We grow up believing someone will swoop into our lives and save us.
It’s in every story we are told, every book we read, every movie we watch in the late hours of the night with our girlfriends. We spend so much of our time waiting for and depending on this other person to come in and bring us all the things we feel we are without—joy, happiness, excitement, confidence, love.
As we get older, many of us are still learning to develop a sense of self-responsibility, but most of us were never actually taught how to do that. We then grow up expecting to fall in love with someone who we think will fulfill our lives in every way.
Inevitably, they don’t. Our relationships fall apart, and we are left wondering where everything went so wrong.
I have been—I sometimes still am—this person.
I have spent years holding my relationships to the highest of expectations, hoping this person will be for me all the things I can’t seem to be for myself.
“Today, we turn to one person to provide what an entire village once did: a sense of grounding, meaning, and continuity. At the same time, we expect our committed relationships to be romantic as well as emotionally and sexually fulfilling. Is it any wonder that so many relationships crumble under the weight of it all?” ~ Esther Perel, psychotherapist and author.
There is seduction in the idea that if only we could meet someone who will save us, we will be eternally happy. Unfortunately, that’s not how life works. But what we can do is create lives for ourselves that are meaningful, irrespective of another person.
We can work to strengthen our own self-reliance. We can work to enrich our lives with the things we love, with the things that make us happy, motivated, inspired.
A few summers ago, I distinctly remember a moment with a new partner where I felt that all-too-familiar tug of anxiety-fueled dependency.
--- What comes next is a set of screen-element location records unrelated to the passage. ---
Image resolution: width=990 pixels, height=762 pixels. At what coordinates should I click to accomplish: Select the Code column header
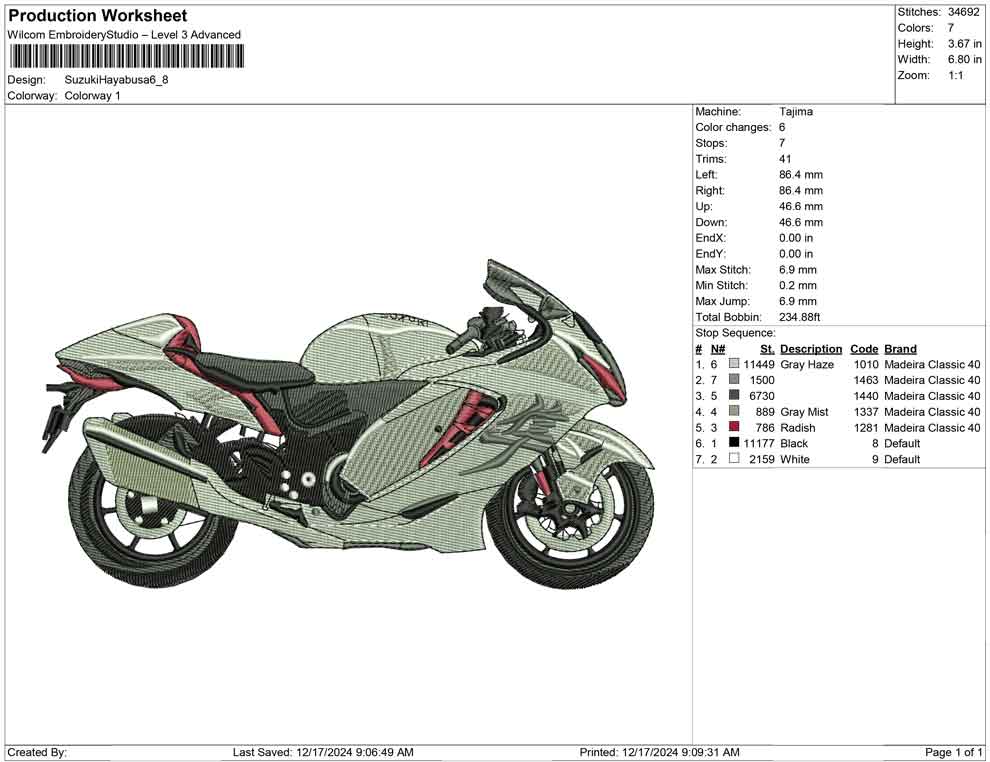tap(864, 348)
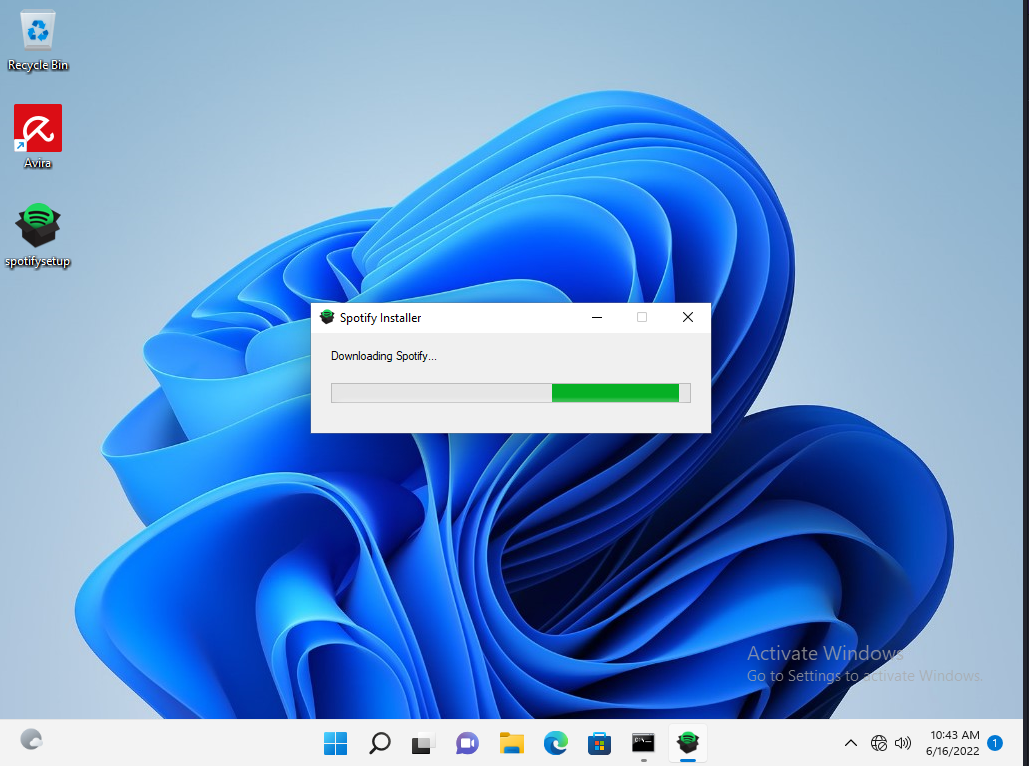Click the volume speaker tray icon
The height and width of the screenshot is (766, 1029).
point(903,743)
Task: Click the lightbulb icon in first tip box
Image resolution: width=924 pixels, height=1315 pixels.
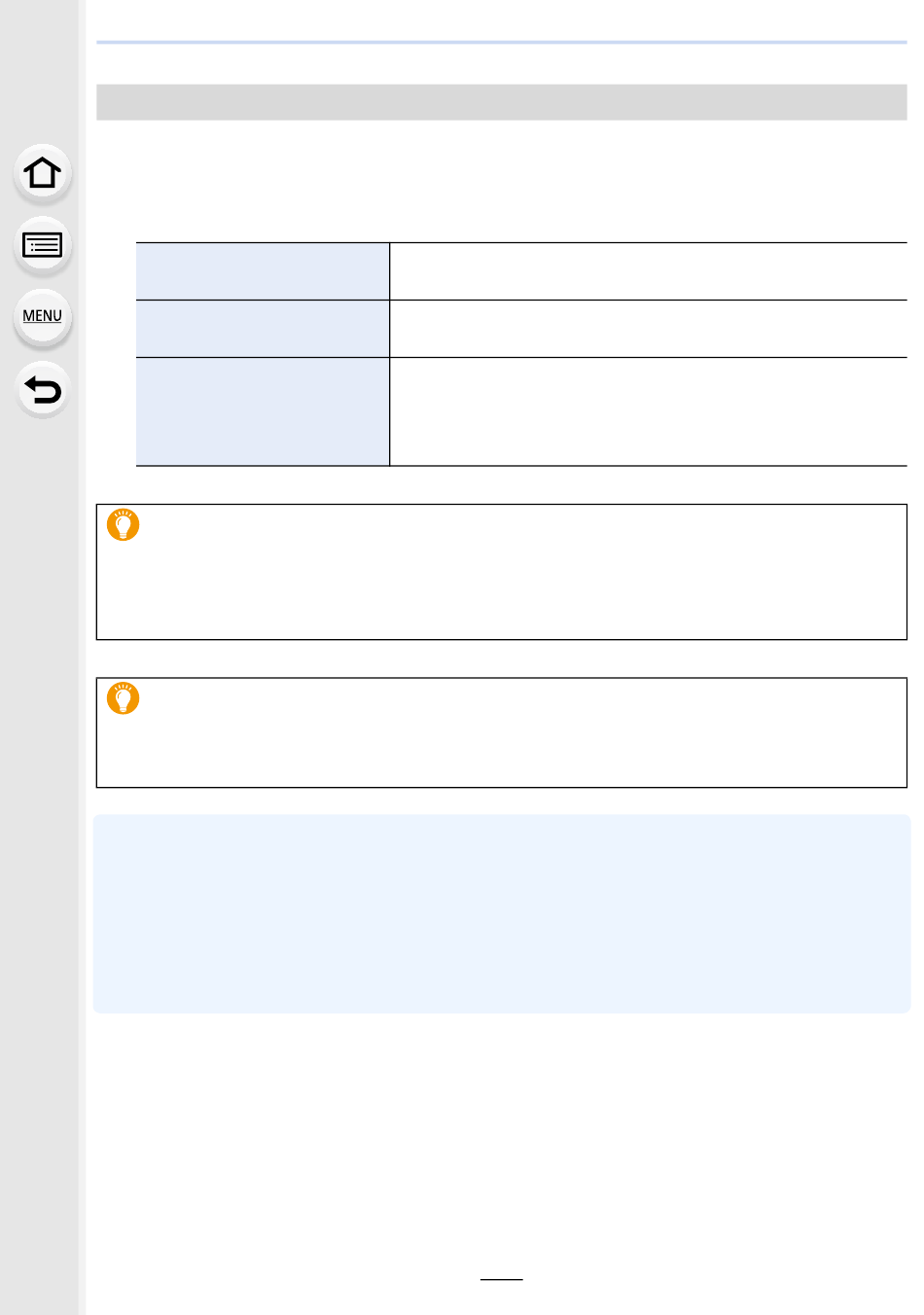Action: coord(124,524)
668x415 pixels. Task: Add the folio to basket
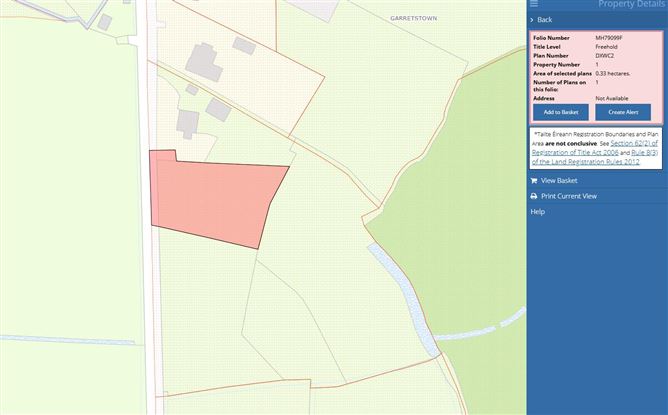[x=561, y=112]
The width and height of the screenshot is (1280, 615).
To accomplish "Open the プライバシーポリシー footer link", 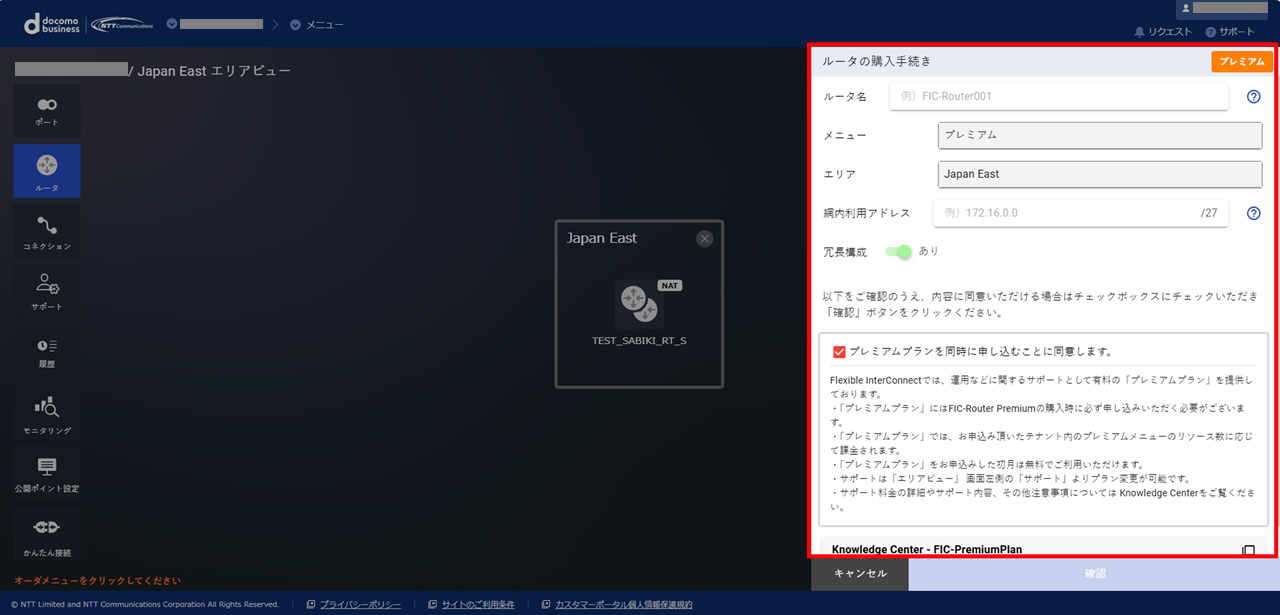I will point(360,605).
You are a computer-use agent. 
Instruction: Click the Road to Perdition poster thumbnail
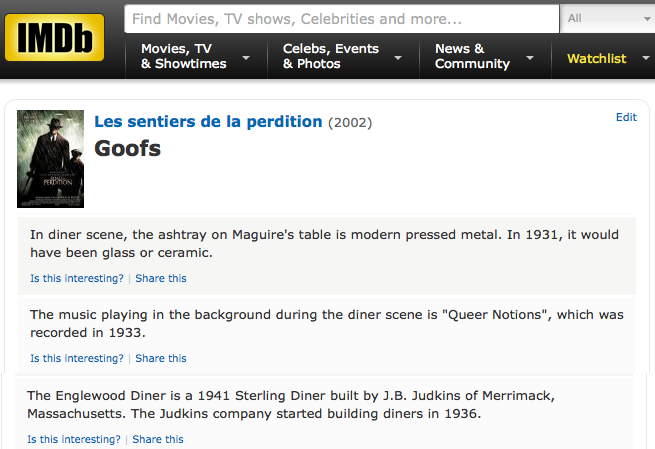[50, 158]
It was early evening, and we sat on the balcony of his condo, two glasses of red in front of us. He was talking about all these plans he had for the rest of the summer, all the things he wanted to do and had planned for himself. As we sat there, I couldn’t help but feel this deep sense of jealousy overpower me.
And immediately, my thoughts began to race in their usual unhealthy pattern:
He has all these things that bring him joy, but they have nothing to do with me.
What if he prefers to do these things over spending time with me?
What if he realizes I don’t have as much going on and he leaves me for someone who does?
Am I not enough?
Can I not give him what he needs?
I stopped my thoughts in their tracks. I looked out at the city around us, looked at its vastness, and thought: “Nope. Not again.” This time I will not sink into patterns of self-deprecation. This time, I will use these feelings to try and understand what’s missing in my own life.
I asked myself: If I’m feeling jealous, does it mean that I don’t have things in my own life that I am equally excited about?
When we think about the “strong independent woman” trope, we often imagine a woman who is hard, lonely, and not this way by choice but because she has had to be. But what if we change that narrative? What if that narrative is, instead, two people who have full, happy lives and are together out of want not out of need?
I vote that we start making self-reliance sexy.
Since I’ve channeled my own goals and drives in life and have dug deeper into my own passions, I have found my partner is more attracted to me. Even better, I no longer get jealous when he is excited about the things going on in his own life that don’t involve me. We are able to be happy for one another, and we have more to share with each other at the end of the day.
Even better than all of that? I’m just happier—period. I’m working to a create a life that I actually like, one that I can be proud of.
It’s sexy to have passions and goals.
It’s sexy to be independent and fearless.
And it’s sexy to want to have someone by our side along the way—but it’s also sexy if we don’t.
There is more than enough room for all of it.
I now wear the badge of self-reliance with pride. These feelings sometimes still tiptoe their way in, but I now know how to fight them, because with self-reliance comes strength. And that strength, I like to believe, resides in each and every one of us.